EDIT: If you want them automatically removed after 90 days, it would be relatively easy to write a VBA script to do this. It would also be easy to just sort the AttendanceRecords table on Days and delete all records that are older than a certain number of days. However, unless you see yourself adding hundreds of records a week, this really shouldn't be necessary. Also, If you want to write a Visual Basic form to enter in new infractions, that is definitely very possible, but another discussion.
EDIT: To respond to concerns about viewing when these issues happened, I will give you an example of a way to view the data in your tables. One of the advantages of excel tables is that the order of the records isn't as absolute as in a normal range, so we can sort, rearrange, and filter them to see what we need. So if you need to see all of the issues with employee 3, you just go to the Emp# column in the AttendanceRecords table, select the little arrow down button next to Emp#, uncheck 'Select All', and then check the '3', and then the only values I will see in the table are the ones from employee 3. I can then sort the 'Date' column by clicking its little arrow and selecting 'Sort Newest to Oldest'.
What it comes down to is that you can view ANY data you need to, and if you think through what you really need to see, you can set up your summary table (EmployeeInfo) to display enough data that you hardly ever have to look at the AttendanceRecords table.
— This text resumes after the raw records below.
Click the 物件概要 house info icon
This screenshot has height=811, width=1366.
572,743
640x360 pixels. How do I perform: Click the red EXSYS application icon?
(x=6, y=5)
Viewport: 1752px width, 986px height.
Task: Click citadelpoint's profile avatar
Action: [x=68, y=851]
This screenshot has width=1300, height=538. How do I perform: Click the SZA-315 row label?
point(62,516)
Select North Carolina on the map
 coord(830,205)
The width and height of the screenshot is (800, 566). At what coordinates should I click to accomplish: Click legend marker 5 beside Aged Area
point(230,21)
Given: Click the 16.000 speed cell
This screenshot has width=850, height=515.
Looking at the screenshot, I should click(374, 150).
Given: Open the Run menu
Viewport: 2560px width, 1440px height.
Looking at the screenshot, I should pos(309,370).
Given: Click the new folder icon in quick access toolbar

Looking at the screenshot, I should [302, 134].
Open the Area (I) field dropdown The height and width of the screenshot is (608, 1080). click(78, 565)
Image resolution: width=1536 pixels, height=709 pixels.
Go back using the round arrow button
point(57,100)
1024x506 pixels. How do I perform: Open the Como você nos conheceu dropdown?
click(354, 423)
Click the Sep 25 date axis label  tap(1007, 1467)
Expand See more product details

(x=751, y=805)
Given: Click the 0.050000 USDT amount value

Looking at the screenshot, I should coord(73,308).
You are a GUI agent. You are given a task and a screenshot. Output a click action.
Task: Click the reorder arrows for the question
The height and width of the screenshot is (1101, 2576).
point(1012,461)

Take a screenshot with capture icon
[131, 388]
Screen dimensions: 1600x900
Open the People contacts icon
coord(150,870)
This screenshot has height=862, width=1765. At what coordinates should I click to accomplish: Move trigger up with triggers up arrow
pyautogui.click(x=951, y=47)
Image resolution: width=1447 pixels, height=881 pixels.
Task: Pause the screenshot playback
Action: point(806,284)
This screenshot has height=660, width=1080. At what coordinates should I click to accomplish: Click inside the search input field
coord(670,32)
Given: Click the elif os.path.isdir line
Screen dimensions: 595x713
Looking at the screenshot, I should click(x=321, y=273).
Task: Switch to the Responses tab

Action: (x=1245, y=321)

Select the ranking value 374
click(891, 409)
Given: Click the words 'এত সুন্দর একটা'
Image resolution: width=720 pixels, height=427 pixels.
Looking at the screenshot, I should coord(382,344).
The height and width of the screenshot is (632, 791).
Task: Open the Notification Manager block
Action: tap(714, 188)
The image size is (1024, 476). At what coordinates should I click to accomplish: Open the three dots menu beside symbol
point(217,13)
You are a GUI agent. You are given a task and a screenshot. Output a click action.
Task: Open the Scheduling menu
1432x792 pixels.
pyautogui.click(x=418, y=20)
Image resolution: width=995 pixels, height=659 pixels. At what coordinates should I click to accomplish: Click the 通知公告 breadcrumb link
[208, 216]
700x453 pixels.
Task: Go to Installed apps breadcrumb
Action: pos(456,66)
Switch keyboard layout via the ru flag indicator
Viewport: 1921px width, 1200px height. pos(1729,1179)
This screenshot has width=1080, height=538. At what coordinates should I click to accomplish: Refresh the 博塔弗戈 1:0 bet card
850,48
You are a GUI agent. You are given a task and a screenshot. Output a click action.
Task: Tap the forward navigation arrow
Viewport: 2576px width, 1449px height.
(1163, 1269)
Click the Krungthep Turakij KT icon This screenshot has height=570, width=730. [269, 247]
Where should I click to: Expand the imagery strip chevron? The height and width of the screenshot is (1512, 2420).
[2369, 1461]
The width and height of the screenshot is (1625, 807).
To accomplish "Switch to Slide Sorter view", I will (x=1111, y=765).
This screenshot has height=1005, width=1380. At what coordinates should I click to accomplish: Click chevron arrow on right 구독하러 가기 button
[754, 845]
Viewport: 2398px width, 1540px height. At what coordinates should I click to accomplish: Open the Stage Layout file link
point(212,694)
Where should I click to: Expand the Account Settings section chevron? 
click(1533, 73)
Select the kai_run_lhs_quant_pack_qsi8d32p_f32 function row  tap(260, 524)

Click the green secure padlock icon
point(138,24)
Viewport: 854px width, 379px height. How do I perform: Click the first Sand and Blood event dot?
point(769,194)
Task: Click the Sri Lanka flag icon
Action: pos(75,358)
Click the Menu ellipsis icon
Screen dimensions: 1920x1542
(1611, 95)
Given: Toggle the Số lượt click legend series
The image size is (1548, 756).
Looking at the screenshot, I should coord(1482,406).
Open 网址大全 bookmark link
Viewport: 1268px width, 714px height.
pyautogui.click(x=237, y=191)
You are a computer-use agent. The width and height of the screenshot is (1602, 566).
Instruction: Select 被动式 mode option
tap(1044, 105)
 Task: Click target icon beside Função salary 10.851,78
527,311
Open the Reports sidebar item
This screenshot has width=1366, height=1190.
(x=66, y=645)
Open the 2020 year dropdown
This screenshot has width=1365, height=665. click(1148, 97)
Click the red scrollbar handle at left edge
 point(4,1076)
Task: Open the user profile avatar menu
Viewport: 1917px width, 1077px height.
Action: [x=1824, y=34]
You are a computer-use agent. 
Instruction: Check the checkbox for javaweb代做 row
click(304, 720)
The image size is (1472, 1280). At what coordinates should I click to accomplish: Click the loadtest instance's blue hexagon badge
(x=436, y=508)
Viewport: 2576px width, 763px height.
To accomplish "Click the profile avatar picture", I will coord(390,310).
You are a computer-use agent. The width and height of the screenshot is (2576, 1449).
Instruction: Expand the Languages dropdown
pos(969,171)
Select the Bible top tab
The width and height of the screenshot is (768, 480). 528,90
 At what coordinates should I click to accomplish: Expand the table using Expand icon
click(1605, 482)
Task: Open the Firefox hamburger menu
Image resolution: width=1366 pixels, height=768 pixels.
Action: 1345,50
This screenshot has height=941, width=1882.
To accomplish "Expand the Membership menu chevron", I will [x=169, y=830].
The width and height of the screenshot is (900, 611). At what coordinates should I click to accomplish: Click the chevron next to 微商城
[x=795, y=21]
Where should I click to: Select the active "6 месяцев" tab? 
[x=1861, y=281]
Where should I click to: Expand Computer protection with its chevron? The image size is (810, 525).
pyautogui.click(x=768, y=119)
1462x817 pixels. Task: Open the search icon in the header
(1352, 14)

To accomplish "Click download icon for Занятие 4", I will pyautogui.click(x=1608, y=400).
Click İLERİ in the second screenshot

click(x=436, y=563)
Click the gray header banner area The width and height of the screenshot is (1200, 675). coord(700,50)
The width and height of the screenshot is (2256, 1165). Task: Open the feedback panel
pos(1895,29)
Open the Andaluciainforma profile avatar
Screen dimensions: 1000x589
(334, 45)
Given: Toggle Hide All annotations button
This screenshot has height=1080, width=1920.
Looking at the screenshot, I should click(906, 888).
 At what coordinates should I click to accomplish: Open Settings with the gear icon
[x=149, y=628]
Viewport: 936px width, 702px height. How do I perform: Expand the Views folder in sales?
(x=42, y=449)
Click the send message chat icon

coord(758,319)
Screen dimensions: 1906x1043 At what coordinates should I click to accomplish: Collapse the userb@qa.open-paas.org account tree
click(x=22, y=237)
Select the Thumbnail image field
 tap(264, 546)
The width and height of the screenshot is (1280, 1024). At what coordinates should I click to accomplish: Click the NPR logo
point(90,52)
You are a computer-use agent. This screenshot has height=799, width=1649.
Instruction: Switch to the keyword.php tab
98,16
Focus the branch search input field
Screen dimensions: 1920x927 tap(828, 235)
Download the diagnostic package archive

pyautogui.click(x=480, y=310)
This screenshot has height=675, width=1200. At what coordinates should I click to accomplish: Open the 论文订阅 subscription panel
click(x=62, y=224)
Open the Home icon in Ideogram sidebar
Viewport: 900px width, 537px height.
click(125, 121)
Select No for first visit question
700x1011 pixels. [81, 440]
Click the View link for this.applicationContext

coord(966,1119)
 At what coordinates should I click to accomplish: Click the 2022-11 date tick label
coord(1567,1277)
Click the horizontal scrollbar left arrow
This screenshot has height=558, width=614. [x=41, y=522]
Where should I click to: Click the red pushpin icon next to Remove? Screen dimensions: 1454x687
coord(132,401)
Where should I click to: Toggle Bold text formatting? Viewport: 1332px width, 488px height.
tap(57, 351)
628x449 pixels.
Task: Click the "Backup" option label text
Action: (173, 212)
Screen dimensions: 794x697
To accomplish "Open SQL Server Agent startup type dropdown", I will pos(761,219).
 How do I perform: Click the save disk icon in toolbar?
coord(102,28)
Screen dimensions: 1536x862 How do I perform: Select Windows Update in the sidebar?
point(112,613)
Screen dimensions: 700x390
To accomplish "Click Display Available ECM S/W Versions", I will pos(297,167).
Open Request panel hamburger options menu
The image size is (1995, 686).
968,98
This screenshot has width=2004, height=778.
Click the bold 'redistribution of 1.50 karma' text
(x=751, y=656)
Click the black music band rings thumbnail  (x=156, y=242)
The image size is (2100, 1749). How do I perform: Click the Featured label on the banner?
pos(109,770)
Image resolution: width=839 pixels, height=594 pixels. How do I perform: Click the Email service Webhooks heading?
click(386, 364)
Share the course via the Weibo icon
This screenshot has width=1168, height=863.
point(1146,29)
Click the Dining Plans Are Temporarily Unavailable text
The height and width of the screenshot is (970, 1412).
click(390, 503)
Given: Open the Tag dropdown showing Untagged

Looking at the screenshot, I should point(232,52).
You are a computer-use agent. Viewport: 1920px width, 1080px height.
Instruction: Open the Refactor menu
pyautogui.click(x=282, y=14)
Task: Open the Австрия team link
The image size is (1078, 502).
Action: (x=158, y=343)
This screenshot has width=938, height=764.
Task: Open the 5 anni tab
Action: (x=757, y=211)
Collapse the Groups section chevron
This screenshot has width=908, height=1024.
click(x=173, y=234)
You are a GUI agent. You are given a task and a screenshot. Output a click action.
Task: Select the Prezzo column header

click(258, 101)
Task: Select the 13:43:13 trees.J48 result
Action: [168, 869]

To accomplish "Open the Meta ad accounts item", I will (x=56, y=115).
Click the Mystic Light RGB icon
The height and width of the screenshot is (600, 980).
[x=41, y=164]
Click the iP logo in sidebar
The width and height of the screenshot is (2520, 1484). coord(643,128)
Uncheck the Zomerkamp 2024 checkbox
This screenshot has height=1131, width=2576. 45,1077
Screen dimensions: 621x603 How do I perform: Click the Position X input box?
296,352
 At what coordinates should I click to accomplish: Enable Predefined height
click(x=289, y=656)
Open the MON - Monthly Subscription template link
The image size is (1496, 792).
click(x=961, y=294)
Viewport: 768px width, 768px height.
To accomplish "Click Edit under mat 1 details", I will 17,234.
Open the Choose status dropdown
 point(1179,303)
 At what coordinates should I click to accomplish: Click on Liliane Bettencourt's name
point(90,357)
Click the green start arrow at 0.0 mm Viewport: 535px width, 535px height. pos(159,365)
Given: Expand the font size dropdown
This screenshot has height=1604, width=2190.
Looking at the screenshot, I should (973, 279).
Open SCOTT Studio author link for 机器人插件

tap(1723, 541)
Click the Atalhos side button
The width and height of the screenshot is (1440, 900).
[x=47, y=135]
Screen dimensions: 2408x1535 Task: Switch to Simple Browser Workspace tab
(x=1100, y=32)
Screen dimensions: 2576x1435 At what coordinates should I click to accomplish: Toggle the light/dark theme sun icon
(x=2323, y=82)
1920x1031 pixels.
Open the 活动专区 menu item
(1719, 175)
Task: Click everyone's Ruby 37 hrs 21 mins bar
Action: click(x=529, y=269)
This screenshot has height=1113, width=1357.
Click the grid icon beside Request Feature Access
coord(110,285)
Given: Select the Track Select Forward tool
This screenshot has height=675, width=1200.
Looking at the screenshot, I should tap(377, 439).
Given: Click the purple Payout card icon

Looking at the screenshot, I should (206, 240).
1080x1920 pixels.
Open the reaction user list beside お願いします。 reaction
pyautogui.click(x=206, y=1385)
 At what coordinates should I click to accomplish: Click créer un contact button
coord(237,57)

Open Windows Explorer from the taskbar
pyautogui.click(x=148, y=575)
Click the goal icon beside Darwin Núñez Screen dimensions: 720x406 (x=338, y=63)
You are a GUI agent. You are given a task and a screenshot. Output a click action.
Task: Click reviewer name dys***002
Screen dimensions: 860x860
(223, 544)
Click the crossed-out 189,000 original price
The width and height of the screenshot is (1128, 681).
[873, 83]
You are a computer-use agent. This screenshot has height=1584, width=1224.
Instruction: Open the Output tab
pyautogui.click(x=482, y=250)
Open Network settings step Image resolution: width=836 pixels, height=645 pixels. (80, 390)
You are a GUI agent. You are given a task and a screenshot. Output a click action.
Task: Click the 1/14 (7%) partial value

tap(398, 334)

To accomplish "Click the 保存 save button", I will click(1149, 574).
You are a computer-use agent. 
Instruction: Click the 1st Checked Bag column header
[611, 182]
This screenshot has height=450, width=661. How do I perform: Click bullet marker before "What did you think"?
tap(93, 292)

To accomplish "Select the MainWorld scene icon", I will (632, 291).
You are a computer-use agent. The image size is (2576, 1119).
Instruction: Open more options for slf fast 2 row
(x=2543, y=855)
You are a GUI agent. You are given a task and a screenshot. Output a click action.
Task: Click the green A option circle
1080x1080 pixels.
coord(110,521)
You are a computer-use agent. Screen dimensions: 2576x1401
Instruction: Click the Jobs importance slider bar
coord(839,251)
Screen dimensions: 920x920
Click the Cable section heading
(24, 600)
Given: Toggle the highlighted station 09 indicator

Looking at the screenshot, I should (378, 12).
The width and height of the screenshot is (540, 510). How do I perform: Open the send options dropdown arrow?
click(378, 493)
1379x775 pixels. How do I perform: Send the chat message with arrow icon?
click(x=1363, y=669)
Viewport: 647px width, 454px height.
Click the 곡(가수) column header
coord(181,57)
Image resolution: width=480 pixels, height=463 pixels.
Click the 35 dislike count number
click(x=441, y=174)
But if you need to, you can go into that table and do a manual sort (as I described above) very easily.
EDIT: To help add some of the functionality I've shown above to the askers current spreadsheet, I will show the current formula.
=SUMIFS($E5:$BR5,$E$3:$BR$3,">"&(TODAY()-90))
For EMP 1, this formula uses the employees row as the sum range. It then looks at the field of dates in the corresponding columns in row 3. If the date in row 3 is > TODAY()-90, then we will add it to the count. This will at least just look at the infractions for the previous 90 days.